Arash Amel, Marguerite Bennett and Antonio Fuso’s “Butterfly” #1 is an intriguing premise with a strong execution. However, some complex moments that lack clarity prevent it being a home run.
Bennett, scripting a story by Amel, hits the ground running, which is great, since she’s only got four issues to deliver an obviously-complex tale. It dives back and forth in time and brings two stories together: one of a daughter that thought she’d forever lost her father, and one of a father that thought he’d forever lost a daughter.
There’s a beautiful and restrained poetry to Bennett’s words, and they serve the book well, especially in the opening introduction of the protagonist and how she views the world. However, there are many layers at work in this complex story of spies, love and loss; and at times, that restraint gets in its own way. This is a comic best read twice to fully understand the plot. While not necessarily bad, with some additional revision for story clarity, “Butterfly” #1 could be a book understood on the first read and perhaps more deeply loved on a second pass. I’m all for layers and further examination revealing deeper meanings, but basic story clarity should still be a priority the first time through.

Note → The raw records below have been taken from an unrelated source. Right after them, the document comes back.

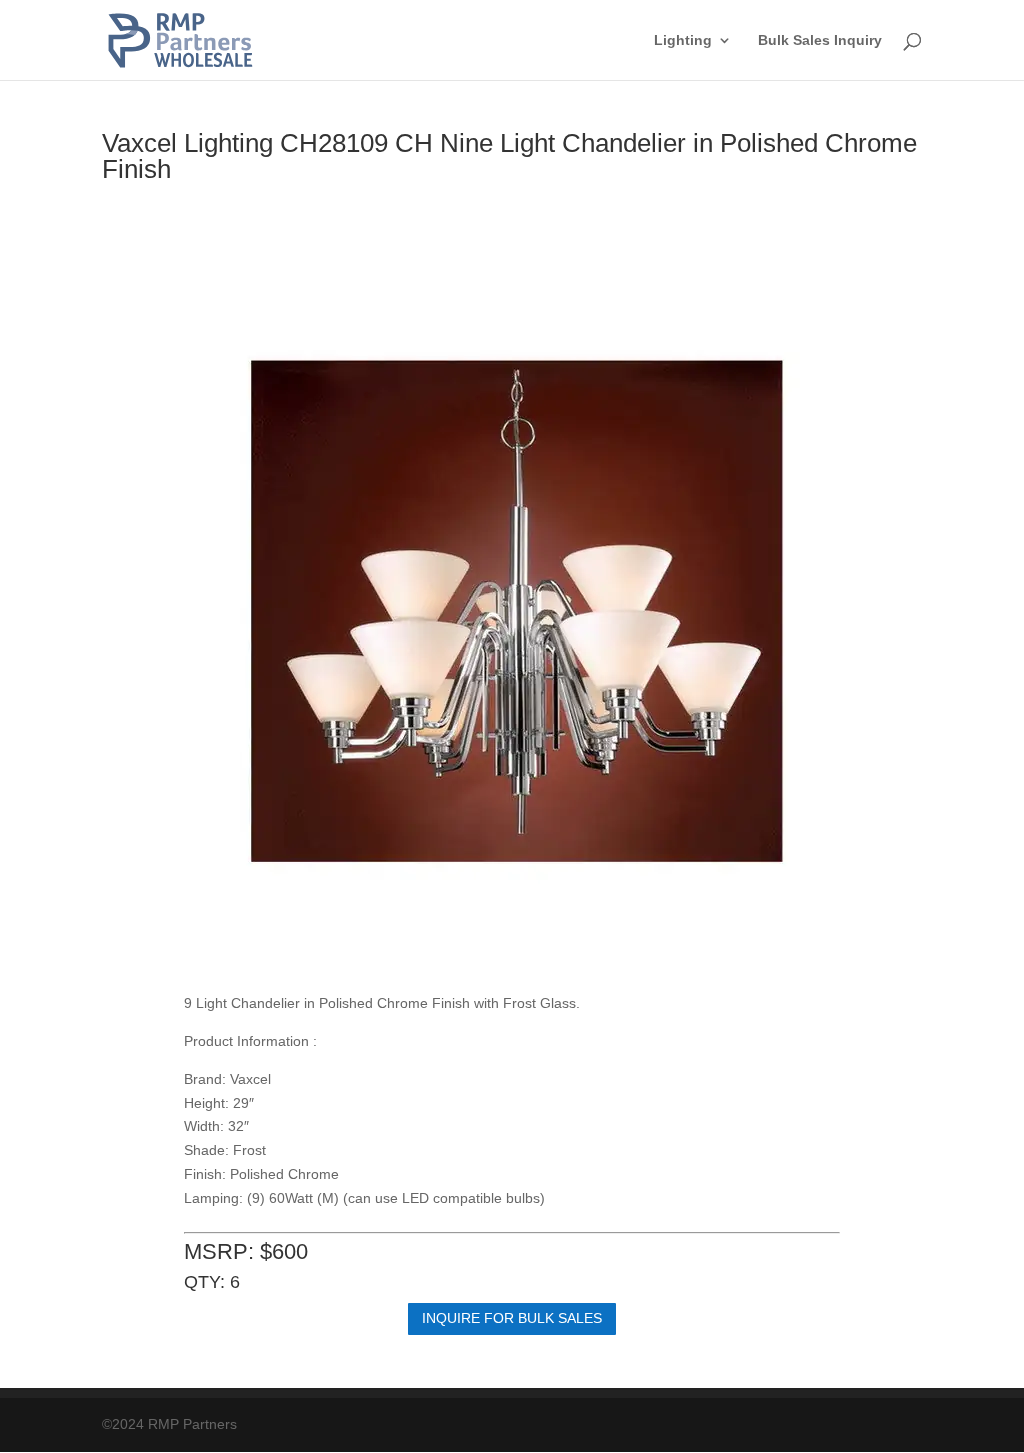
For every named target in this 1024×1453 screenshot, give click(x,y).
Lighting (683, 40)
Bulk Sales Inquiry (820, 40)
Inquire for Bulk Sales (512, 1318)
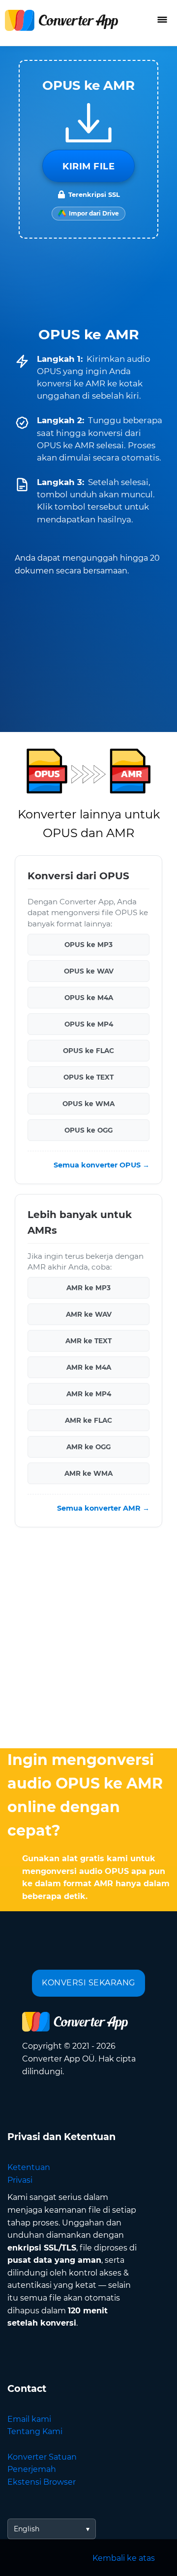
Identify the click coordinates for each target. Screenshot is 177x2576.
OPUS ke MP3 (88, 945)
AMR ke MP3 (88, 1288)
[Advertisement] (88, 1640)
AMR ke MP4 (88, 1394)
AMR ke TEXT (88, 1341)
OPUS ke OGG (88, 1130)
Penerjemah (31, 2469)
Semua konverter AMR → (103, 1508)
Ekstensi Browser (41, 2482)
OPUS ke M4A (88, 998)
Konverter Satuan (42, 2457)
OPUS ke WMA (88, 1104)
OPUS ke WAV (89, 971)
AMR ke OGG (88, 1447)
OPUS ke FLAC (88, 1051)
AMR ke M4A (88, 1368)
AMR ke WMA (88, 1474)
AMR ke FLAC (88, 1421)
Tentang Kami (34, 2431)
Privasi (19, 2180)
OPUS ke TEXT (88, 1077)
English (26, 2528)
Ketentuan (28, 2167)
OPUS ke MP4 (88, 1024)
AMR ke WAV (89, 1315)
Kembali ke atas (123, 2558)
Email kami (29, 2419)
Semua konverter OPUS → (101, 1165)
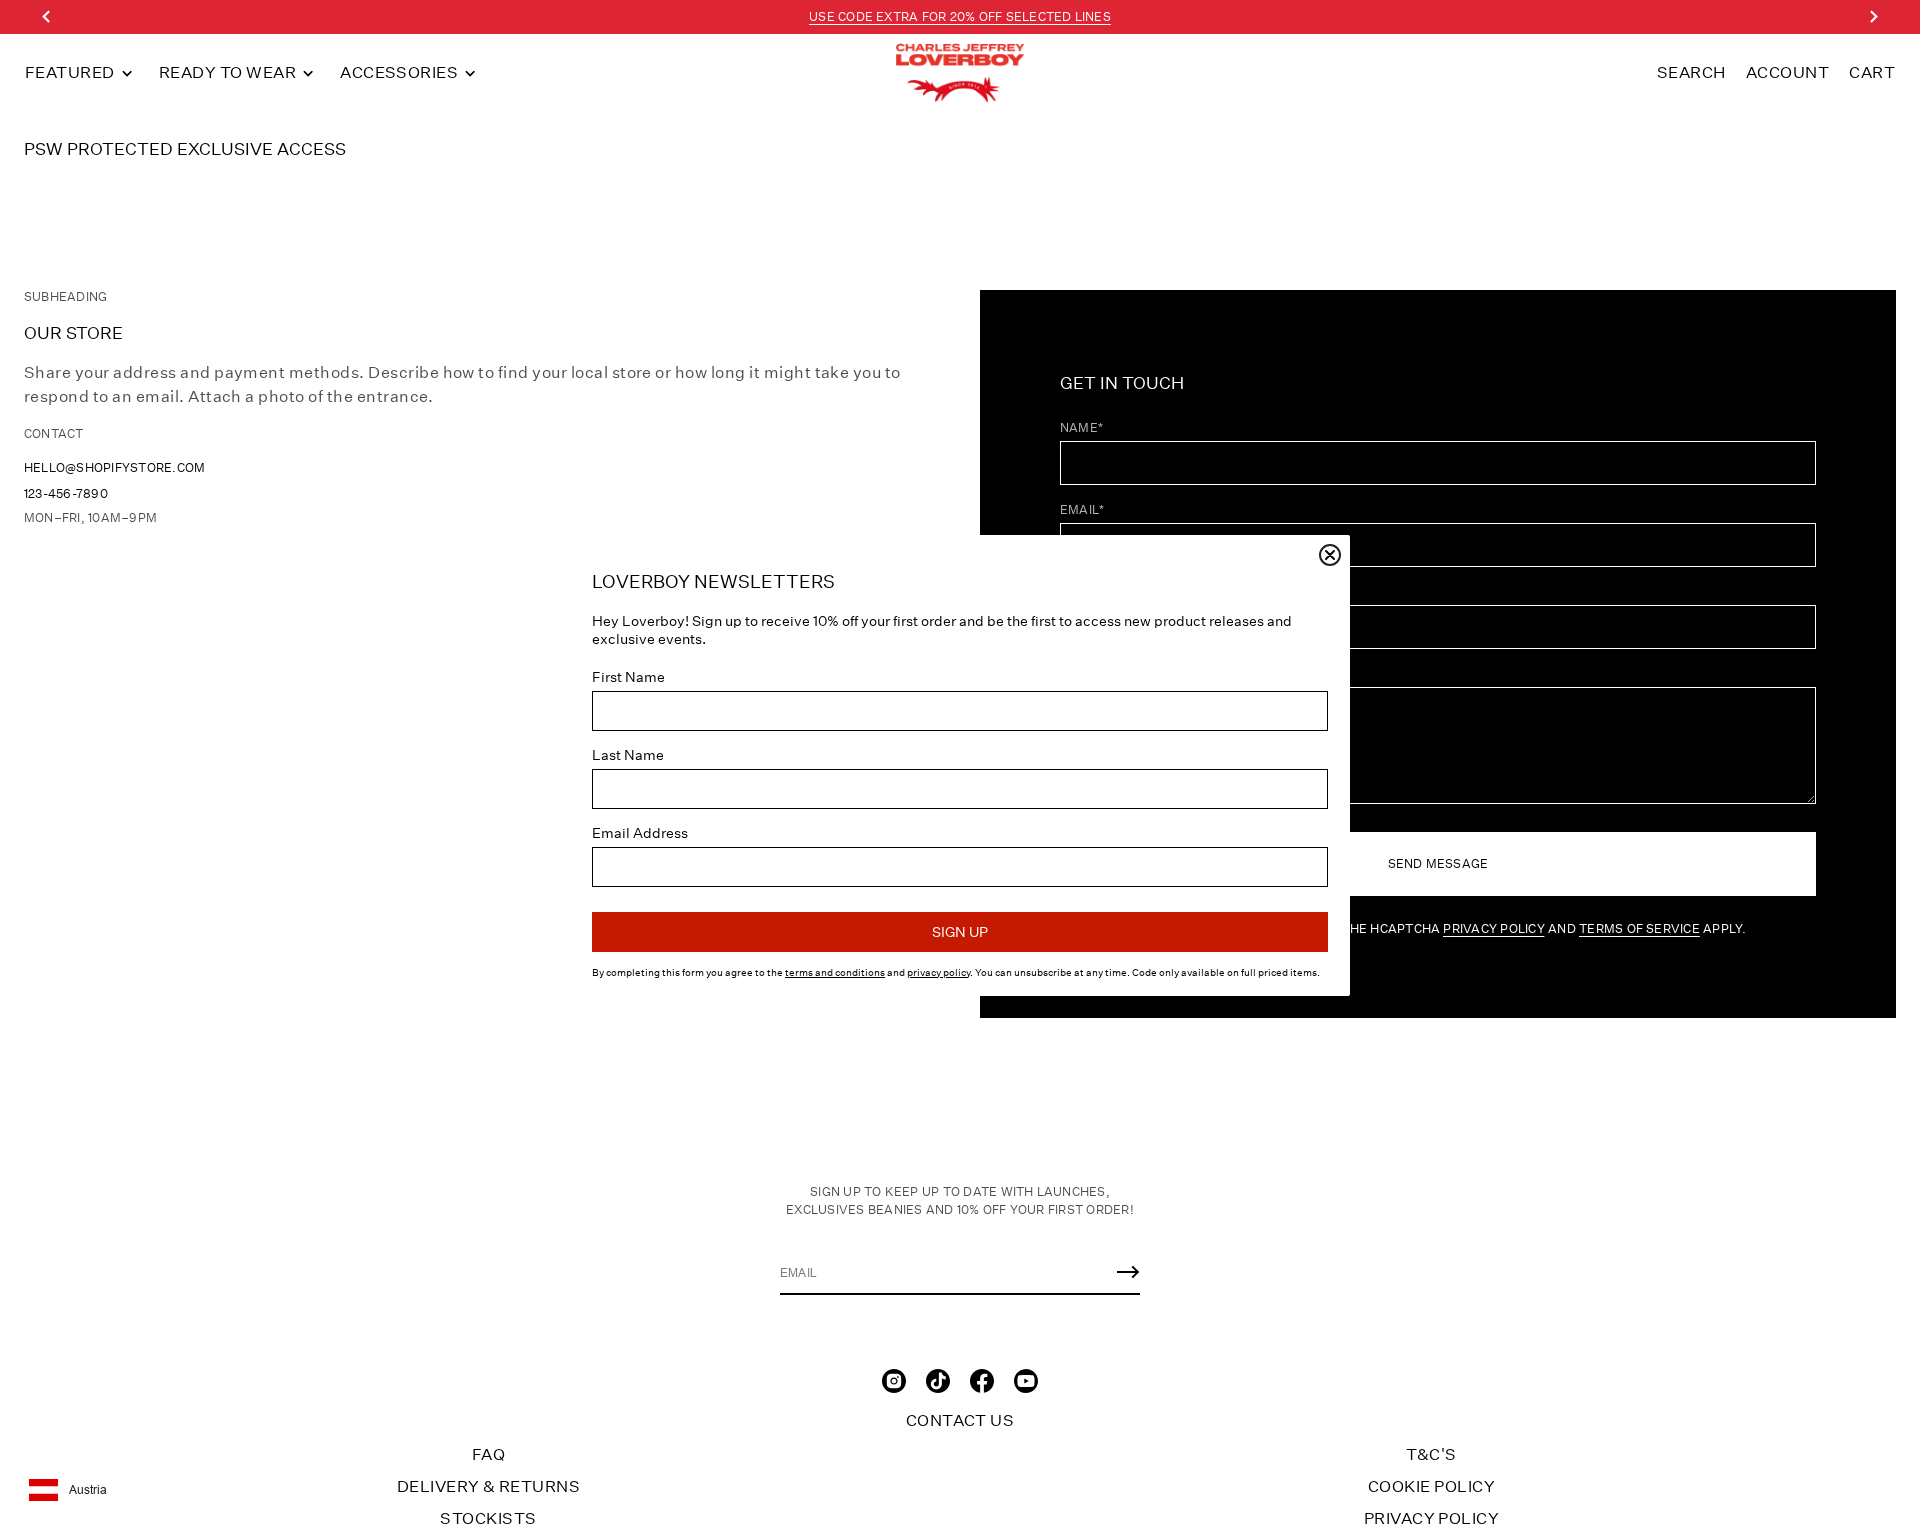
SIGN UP (960, 932)
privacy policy (938, 973)
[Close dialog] (1330, 555)
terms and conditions (835, 973)
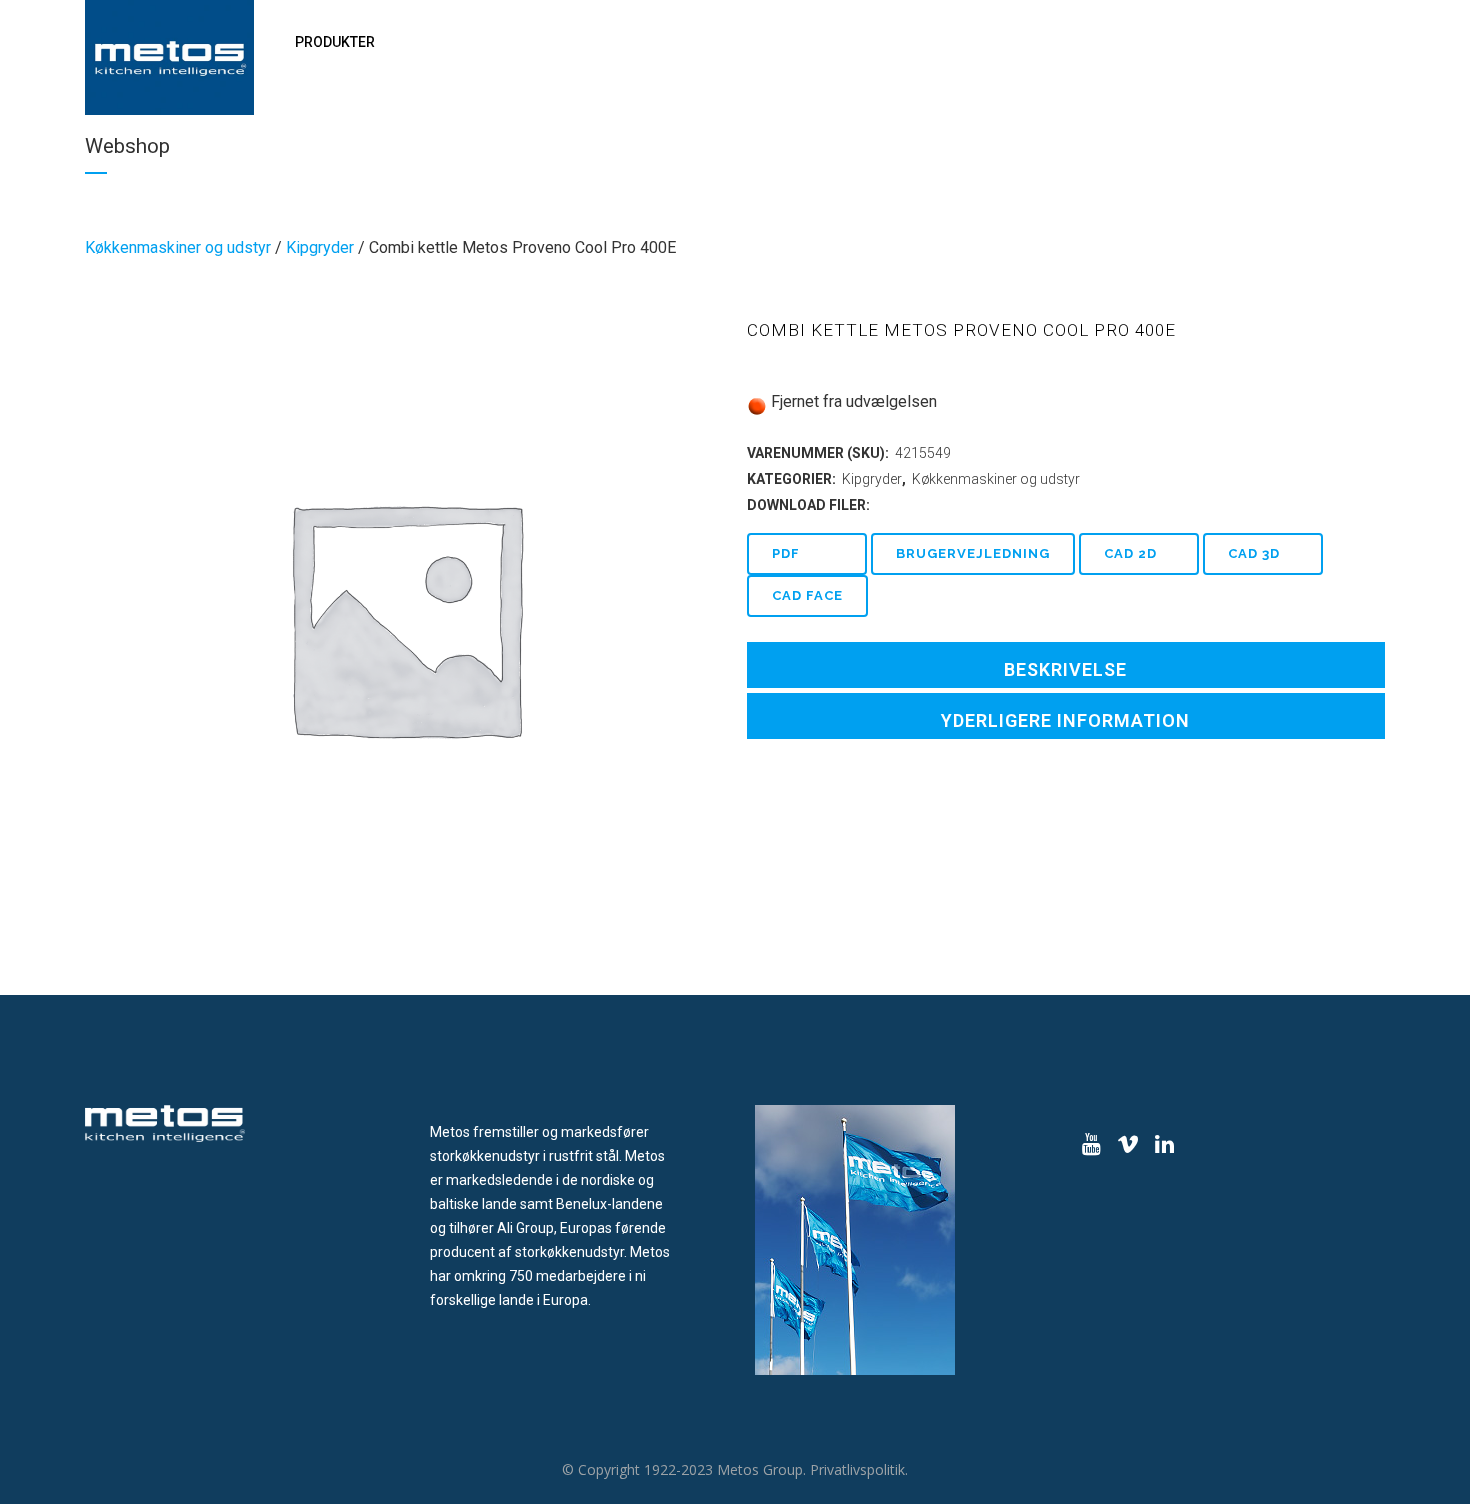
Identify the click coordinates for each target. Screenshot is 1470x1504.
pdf (786, 553)
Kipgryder (320, 247)
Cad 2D (1130, 553)
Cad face (807, 595)
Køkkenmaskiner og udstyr (178, 247)
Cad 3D (1254, 553)
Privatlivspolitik (857, 1469)
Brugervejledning (973, 553)
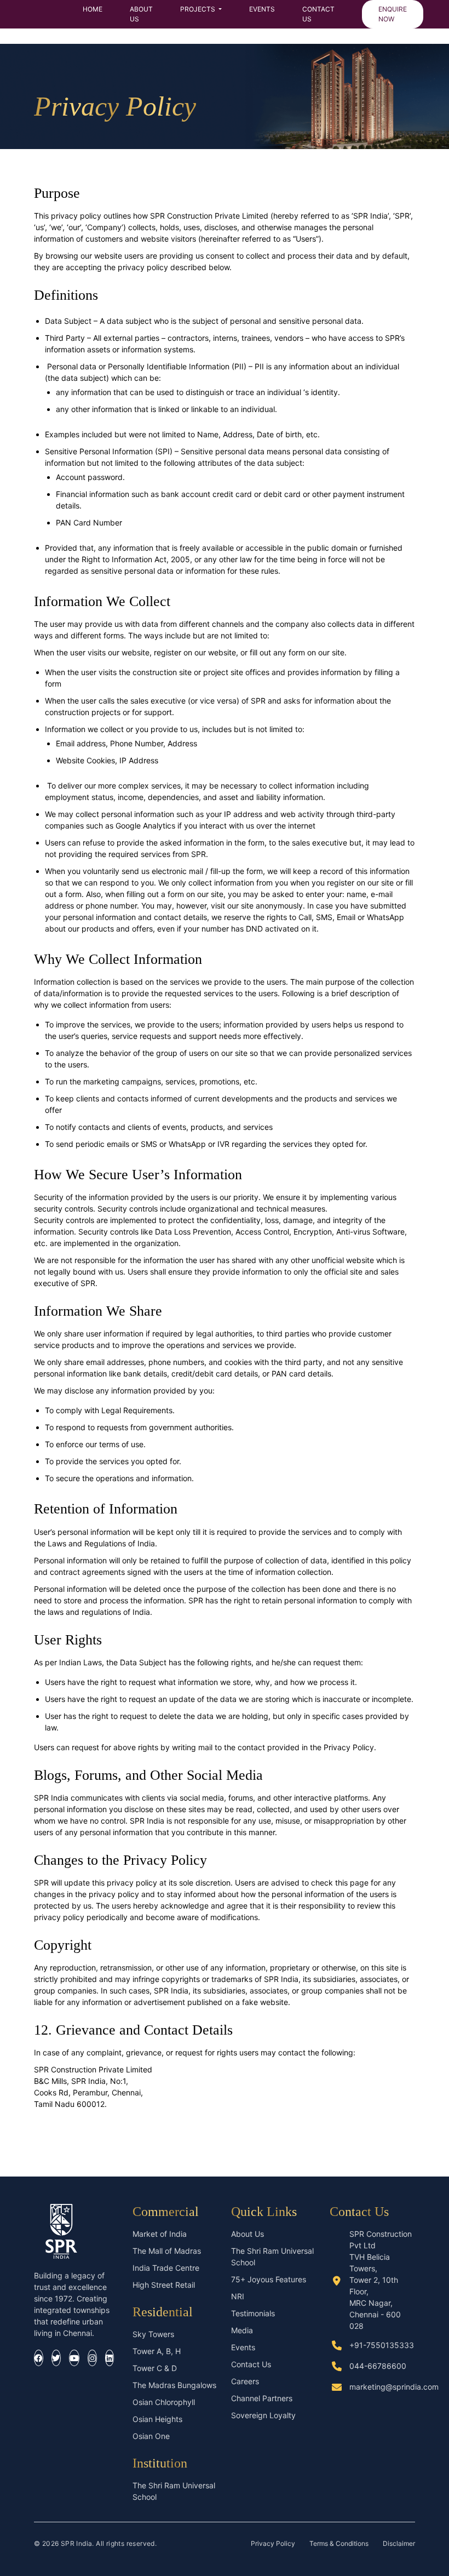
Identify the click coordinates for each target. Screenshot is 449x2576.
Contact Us (318, 14)
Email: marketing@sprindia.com (90, 2138)
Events (262, 9)
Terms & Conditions (339, 2543)
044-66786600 (377, 2366)
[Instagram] (92, 2358)
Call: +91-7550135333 (75, 2121)
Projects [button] (198, 9)
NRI (237, 2296)
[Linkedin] (109, 2358)
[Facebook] (38, 2358)
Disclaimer (399, 2543)
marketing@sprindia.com (394, 2386)
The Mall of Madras (167, 2250)
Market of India (160, 2233)
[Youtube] (74, 2358)
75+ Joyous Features (268, 2279)
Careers (245, 2381)
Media (242, 2330)
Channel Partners (261, 2398)
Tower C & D (155, 2368)
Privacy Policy (273, 2543)
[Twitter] (56, 2358)
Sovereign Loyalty (263, 2415)
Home (92, 9)
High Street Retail (164, 2284)
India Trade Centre (166, 2267)
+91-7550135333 (381, 2345)
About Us (141, 14)
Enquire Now (392, 14)
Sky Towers (153, 2334)
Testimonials (253, 2313)
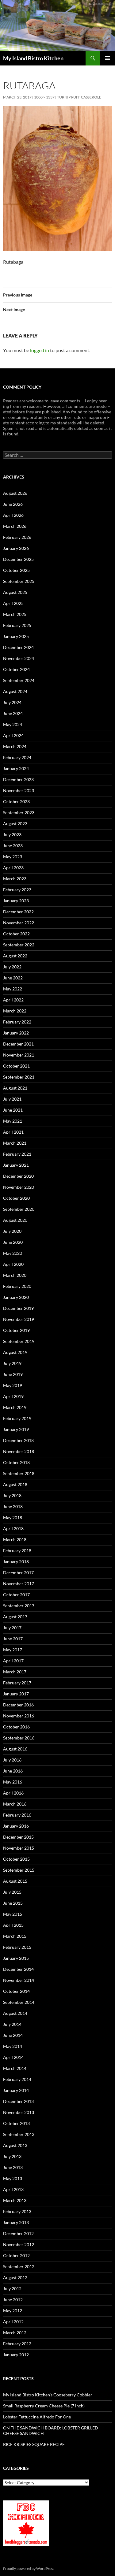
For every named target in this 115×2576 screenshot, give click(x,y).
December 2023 (18, 779)
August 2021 (15, 1087)
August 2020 (15, 1220)
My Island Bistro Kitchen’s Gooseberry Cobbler (47, 2394)
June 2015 (13, 1903)
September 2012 (18, 2266)
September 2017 (18, 1605)
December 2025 (18, 559)
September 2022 (18, 944)
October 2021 (16, 1065)
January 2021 (16, 1165)
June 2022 (13, 977)
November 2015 (18, 1848)
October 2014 (16, 1991)
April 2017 (13, 1660)
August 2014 (15, 2013)
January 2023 (16, 900)
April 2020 (13, 1264)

Though the concept is cool and the restrained writing feels like the right fit for the characters and story, the concept is a bit complex for such a sparse approach. For example, during an op, Butterfly’s moves are well explained visually with a few words to make intent clear. However, she ends up dropping off a baby in what we’ve been led to believe is an empty hotel room she’s purchased, except there is someone in the shower, someone who will apparently take care of the baby that she leaves there. That’s a leap that is in no way explained. It’s just left to assumption and for an otherwise tight and well-crafted story, making it impossible not to feel confused.
Similarly, Fuso’s art, a lovely restrained graphic style that’s a bit reminiscent of early Sean Phillips, is a good fit stylistically, but could use with some clarity in places. Fuso excels when it comes to pacing a scene and his layout in Butterfly’s sections — which are almost entirely six panel grids — are tense and smart. Fuso takes great care in some of the fine details, like the changing of Butterfly’s look, a crowded subway, and a quiet snowy hillside, all hit their mark to good effect. Butterfly herself is mostly expressionless by design and so her wide-eyed shock at the end marks a wonderful contrast.
At the same time, the pages with Butterfly’s father’s story feels less precise and a little bit rushed by comparison. They lack the poetry and deliberate poise and pacing of Butterfly’s pages, and while it draws a nice comparison between the two characters one is so much stronger than the other that it ends up feeling uneven. Adam Guzowski’s colors are a subdued and comfortable palette, appropriate for the “real life” style everyone is working in. The colors don’t draw attention to themselves but feel organic and tonally in sync with the concept. The brightest bit of color is actually a flash of red in the opening, a perfect fit for both Fuso’s illustration and Bennett’s words. Those first two pages are the strongest of the entire book on every level, packing by far the most emotional punch. They speak volumes about the potential in this creative team.
“Butterfly” #1 is a strong opening and well worth a read, but a few small decisions hold it back from being a truly exceptional first issue, especially in a field already peppered with smart spy stories.